Стоит цыган, жалко князя. Снова приблизился, шепчет: «Надо снять. Дайте брату в могиле спокойно лежать».

Разрешили. Снял перстень. На кладбище склеп зацементированный. Вдруг скрежет крана, опускается цинковый гроб. Тут же дубовый кладут в цинковый и запаивают крышку. А нынче вот расстарались братья, к годовщине воздвигли мраморную колонну.

* * *

Актрисы, писатели, дипломаты. Вдова вся в черном, глаза в коричневых провалах, орлиный нос, губы сурово и непримиримо стиснуты, вокруг приживалки, родня, никто не смеет приблизиться к столу, за которым гости. Бурнашов, стесненно стоявший чуть в стороне, как бы случайно оказавшийся тут, выпил две рюмки посольской водки, закусил балычком. Стоял легкий морозец, лицо обжигало, на голодный желудок водка ударила разом, захмелила. Хотелось смеяться и плакать одновременно. Он поискал глазами, с кем бы поделиться растроганными чувствами, увидел известную актрису, всю крепкую, уверенную, но уже тайно боящуюся близкой старости. У нее были резкие черные брови и смелые крапчатые глаза. Бурнашов приблизился к актрисе и сказал довольно громко: «Вам бы саблю в руку, любого располовините». Актриса кисло улыбнулась, смерила глазами Бурнашова. Перед ней стоял невидный мужичонко в засаленном тулупчике и в овчинной скуфейке с малиновым бархатным верхом. Сам похожий на цыгана, только не хватало витой плети со свинцовым оголовком. Сестра Бурнашова Анна, поймав заминку, подскочила, шепнула довольно громко: «Это мой брат, Бурнашов, писатель. Ты что, не признала?»

«Какой я казак, прости господи! Почему все так думают? Я слабая женщина, я баба. Я хочу, чтобы меня жалели. Откуда вы взяли, что я сильная?» Актриса улыбнулась уже по-иному, как близкому человеку, и оказалась простецкой стареющей женщиной с обвислыми некрашеными губами и гусиными лапками возле глаз. У нее было совсем простое, какое-то деревенское лицо, каких Бурнашов насмотрелся, скитаясь по России. Баба, много испытавшая баба. Но смысл ее слов оставался, однако, игривым; актриса с такой хитрой прищуркой вновь оглядела Бурнашова, словно ждала от него особых признаний. Бурнашов провалился в снег, у него стыли ноги, он глядел на актрису снизу вверх и чувствовал себя особенно неказистым. Уродит же господь бабу, подумал он безо всякой иронии. Ее бы на землю, на расплод, богатырей пестовать. С таким обширным телом только на расплод, на породу. Да теперь о чем разговор, время ушло, спохватился Бурнашов. Он забыл, что перед ним актриса, он видел лишь пожилую уставшую одинокую женщину, ждущую тепла и участия. Здесь, на обширном погосте, слава, известность и почести, оставшиеся за кладбищенскими воротами, не играли уже никакой роли. Суета, призрак, мара, кудесы обманчивого мира – и не более.
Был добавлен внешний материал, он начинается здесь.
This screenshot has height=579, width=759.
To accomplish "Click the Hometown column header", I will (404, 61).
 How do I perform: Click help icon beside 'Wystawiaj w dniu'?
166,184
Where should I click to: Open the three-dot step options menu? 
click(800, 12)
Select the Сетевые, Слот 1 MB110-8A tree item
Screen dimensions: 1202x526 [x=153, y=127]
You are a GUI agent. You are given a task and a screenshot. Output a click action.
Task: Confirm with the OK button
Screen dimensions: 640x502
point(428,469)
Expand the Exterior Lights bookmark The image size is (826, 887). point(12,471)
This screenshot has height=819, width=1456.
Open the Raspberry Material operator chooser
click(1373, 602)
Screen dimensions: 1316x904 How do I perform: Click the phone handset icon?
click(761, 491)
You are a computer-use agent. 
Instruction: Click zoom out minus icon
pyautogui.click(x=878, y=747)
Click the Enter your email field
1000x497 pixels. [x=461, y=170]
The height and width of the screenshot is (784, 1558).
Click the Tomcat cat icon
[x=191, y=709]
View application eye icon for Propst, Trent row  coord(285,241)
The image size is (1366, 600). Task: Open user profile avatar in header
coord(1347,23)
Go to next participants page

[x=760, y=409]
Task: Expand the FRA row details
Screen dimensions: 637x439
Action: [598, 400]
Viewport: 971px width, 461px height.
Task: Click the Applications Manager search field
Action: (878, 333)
«Пусть земля ему будет пухом!» – громко провозгласил Бурнашов и залпом опрокинул третью рюмку. Он давно не пивал так лихо, с такою жаждой и удивился, как легко прокатилась водка. Сивуха не вызвала обычного чувства отвращения. Вот сволочи, когда надо, умеют делать, подумал он пьяновато. Он оглянулся и сразу забыл актрису, грустную от своей одинокости. Посреди единственной кладбищенской дороги, светлой и призрачной от немятого снега, он увидел вдруг желтый одинокий гроб в белых фестончиках по бокам. Всеми забытый, он стоял на железных санях и тихо покачивался. Что за дьявольщина? что за причуда лукавой силы? Гроб посреди кладбищенского прошпекта – и ни одной живой души. Но вот откуда-то из-за могил вынырнули мужчина и три ветхие старушонки. Мужчина впрягся в высокие железные санки и поволок гроб. Метров двадцать протащил и снова остановился, любопытно отправился к поминкам цыгана. Мужик был в сером каракулевом пирожке, с сухим скучным лицом, с невыразительными желтыми глазами. Он остановился поодаль, напрочь забыв о погребальном обряде, выказывая к нему полнейшую немилость. Перед мраморной вершиной вольного цыгана похоронная процессия смотрелась столь жалко, столь убого, словно и на том свете, куда отплыли эти двое, им придется быть в совершенно разных мирах. Одинокий гроб терпеливо ждал, и белые бумажные фестончики шевелил слабый сухой ветер. Бурнашов вдруг так разволновался, так обожгло горем его хмельное сердце, что он весь переполнился слезами. Он еще не знал тогда, что много дней ему придется жить под этим впечатлением, пока не изольются нынче скопившиеся слезы. Бурнашов не вытерпел, приблизился к мужику.

– Если можно, скажите, кого хороните?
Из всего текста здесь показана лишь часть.